List of tasks:
**a)** According to the article on AMD's EPYC Rome architecture, what does the separate 14nm die contain?
**b)** Quote the article on AMD's EPYC Rome architecture word for word, beginning at "7 nanometer (7" and stopping after "and the SIOD.".
**c)** Extend the article on AMD's EPYC Rome architecture with new text that follows on from its final sentence.

Recently AMD announced the 2nd generation of the AMD EPYC CPU architecture, the EPYC 7002 series. Most refer to the new CPU architecture using its internal codename Rome. When AMD introduced the 1st generation EPYC (Naples), they succeeded in setting a new record of core count and memory capacity per socket. However, due to the CPU multi-chip-module (MCM) architecture, it is not an apples-to-apples comparison when compared to an Intel Xeon architecture. As each chip module contains a memory controller, each module presents a standalone NUMA domain. This impacts OS scheduling decisions and, thus, virtual machine sizing. A detailed look can be found here in English or here translated by Grigory Pryalukhin in Russian. Rome is different, the new CPU architecture is more aligned with the single NUMA per Socket paradigm, and this helps with obtaining workload performance consistency. There are some differences between Xeons and Rome. In addition, we made some adjustments to the CPU scheduler to deal with this new architecture. Let’s take a closer look at the difference between Naples and Rome.
7 nanometer (7 nm) lithography process forcing a new architecture
Rome is using the new 7nm Zen 2 microarchitecture. A smaller lithography process (7nm vs. 14nm) allows CPU manufacturers to cram more CPU cores in a CPU package. However, there are more elements on a CPU chip than CPU cores alone, such as I/O and memory controllers. The scalability of I/O interfaces is limited, and therefore, AMD decided to use a separated and more massive 14nm die that contains the memory and I/O controllers. This die is typically revered to as the server I/O Die (sIOD). In the picture below, you see a side by side comparison of an unlidded Naples (left) and an unlidded Rome, exposing the core chiplet dies and the SIOD.

A block of data:
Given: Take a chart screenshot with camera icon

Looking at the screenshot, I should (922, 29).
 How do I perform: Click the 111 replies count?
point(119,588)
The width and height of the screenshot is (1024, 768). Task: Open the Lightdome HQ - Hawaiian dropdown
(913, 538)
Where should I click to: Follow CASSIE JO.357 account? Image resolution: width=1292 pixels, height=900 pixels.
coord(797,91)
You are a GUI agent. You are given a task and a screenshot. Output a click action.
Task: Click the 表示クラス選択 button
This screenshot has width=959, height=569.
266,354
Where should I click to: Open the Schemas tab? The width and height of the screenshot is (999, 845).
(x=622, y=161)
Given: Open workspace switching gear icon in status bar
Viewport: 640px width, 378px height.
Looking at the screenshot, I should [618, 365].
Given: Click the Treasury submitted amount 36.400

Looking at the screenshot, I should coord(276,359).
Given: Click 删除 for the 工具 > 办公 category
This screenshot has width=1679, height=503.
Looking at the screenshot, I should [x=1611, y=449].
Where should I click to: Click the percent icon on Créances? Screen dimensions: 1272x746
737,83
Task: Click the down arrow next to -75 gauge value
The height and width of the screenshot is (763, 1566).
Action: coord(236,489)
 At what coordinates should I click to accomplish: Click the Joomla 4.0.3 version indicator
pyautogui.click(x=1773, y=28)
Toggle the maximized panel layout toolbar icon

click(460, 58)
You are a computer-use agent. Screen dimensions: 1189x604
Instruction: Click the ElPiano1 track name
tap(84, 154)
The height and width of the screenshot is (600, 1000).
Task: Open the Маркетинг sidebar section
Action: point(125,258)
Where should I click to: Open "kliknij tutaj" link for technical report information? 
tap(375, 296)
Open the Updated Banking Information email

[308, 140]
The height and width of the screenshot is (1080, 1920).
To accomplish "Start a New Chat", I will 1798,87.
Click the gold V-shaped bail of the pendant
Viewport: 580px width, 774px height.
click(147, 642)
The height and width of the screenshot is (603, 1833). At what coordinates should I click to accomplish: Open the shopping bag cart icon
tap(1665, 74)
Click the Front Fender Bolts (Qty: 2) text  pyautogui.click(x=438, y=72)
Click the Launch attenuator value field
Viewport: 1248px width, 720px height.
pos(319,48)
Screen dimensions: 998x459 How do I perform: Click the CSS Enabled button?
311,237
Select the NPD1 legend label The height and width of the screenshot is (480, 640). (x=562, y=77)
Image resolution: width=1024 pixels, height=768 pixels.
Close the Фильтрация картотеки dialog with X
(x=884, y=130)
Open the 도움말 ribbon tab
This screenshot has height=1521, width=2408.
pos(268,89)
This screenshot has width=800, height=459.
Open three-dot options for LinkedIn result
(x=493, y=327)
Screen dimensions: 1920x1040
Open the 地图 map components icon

Results:
**a)** The memory and I/O controllers.

**b)**
7 nanometer (7 nm) lithography process forcing a new architecture
Rome is using the new 7nm Zen 2 microarchitecture. A smaller lithography process (7nm vs. 14nm) allows CPU manufacturers to cram more CPU cores in a CPU package. However, there are more elements on a CPU chip than CPU cores alone, such as I/O and memory controllers. The scalability of I/O interfaces is limited, and therefore, AMD decided to use a separated and more massive 14nm die that contains the memory and I/O controllers. This die is typically revered to as the server I/O Die (sIOD). In the picture below, you see a side by side comparison of an unlidded Naples (left) and an unlidded Rome, exposing the core chiplet dies and the SIOD.

**c)**
Naples Zeppelin vs. Rome Chiplet
The photo above provides a clear overview of the structure of the CPU package. The Naples CPU package contains four Zeppelin dies (black rectangles). A Zeppelin die provides a maximum of eight Zen cores. The cores are divided across two compute complexes (CCX). A Zeppelin of a 32 core EPYC contains 4 cores per CCX. When Simultaneous Multi-Threading (SMT) is enabled, a CCX offers eight threads. Each CCX is connected to the Scalable Data Fabric (SDF) through the Cache-Coherent Master (CCM) that is responsible for sending traffic cross CCXes. The SDF contains two Unified Memory Controllers (UMC) connecting the DRAM memory modules. Each UMC provides a memory channel to two DIMMs. Providing the memory capacity of 4 DIMMs in total. Due to the combination of Cores, cache, and memory controller, a Zeppelin is a NUMA domain. To access a “remote” on-package memory controller, the Infinity Fabric On Package Controller (IFOP) sets up and coordinates the data communication.
The Rome CPU package contains a 14nm I/O Die (the center black rectangle), and 8 chiplet dies (the smaller black rectangles). A Rome chiplet contains two CCX’es with each containing four cores and L3 cache, but no I/O components or the memory controllers. There is a small Infinity Fabric “controller” on each CCX that connects the CCX to the sIOD. As a result, every memory read beyond the local CCX L3 cache has to go to the sIOD. Even for a cache line (data from memory stored in the cache) that is stored in the LL3 cache of the CCX sharing the same Rome chiplet. A Chiplet is a part of the NUMA Domain.
NUMA Domain per Socket
As mentioned before, a NUMA Domain, typically called NUMA node, is a combination of CPU cores, cache, and memory capacity connected to a local memory controller. Intel architecture design uses a single NUMA Domain per Socket (NPS), AMD Naples offered four NPS, while Rome is back to a single NPS. Single NPS simplifies VM and application sizing while providing the best and consistent performance.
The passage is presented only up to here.